### Exercise aim
Reply with exactly the lines from the one that contains "Viewport: 1399px width, 787px height." through the last line of the records below, and with no other lines.

══ Data shown

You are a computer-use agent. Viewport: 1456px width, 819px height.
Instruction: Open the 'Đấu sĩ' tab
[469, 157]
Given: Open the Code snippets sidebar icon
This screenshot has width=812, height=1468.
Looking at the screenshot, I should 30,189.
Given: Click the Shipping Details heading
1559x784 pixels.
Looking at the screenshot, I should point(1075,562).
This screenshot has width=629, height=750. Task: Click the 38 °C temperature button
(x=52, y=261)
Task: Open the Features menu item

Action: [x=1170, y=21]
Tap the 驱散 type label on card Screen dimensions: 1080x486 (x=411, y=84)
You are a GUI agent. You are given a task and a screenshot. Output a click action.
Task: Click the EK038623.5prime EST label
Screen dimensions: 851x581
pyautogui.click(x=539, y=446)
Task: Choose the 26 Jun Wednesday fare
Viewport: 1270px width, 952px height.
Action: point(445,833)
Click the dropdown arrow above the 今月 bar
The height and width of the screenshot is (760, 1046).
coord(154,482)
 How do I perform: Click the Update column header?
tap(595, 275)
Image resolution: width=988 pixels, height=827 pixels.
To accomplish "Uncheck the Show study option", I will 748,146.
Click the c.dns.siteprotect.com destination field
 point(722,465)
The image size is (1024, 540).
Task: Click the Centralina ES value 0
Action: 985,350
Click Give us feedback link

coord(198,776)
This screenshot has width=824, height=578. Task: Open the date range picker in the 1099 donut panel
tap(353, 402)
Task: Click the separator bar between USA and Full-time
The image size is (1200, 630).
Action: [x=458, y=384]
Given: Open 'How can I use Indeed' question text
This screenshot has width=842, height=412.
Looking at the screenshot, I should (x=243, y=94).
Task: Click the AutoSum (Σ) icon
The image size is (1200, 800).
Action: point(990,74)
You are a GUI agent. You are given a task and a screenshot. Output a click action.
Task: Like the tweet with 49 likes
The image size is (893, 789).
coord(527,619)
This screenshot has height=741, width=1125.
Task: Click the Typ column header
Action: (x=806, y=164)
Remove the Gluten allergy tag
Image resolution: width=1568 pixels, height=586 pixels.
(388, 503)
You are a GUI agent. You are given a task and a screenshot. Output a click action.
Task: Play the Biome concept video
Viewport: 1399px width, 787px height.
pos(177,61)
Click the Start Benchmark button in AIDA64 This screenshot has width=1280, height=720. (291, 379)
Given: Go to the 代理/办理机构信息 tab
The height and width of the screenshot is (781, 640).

════

### The completed task
Viewport: 1399px width, 787px height.
pos(177,61)
Click the Start Benchmark button in AIDA64 This screenshot has width=1280, height=720. (291, 379)
Given: Go to the 代理/办理机构信息 tab
The height and width of the screenshot is (781, 640).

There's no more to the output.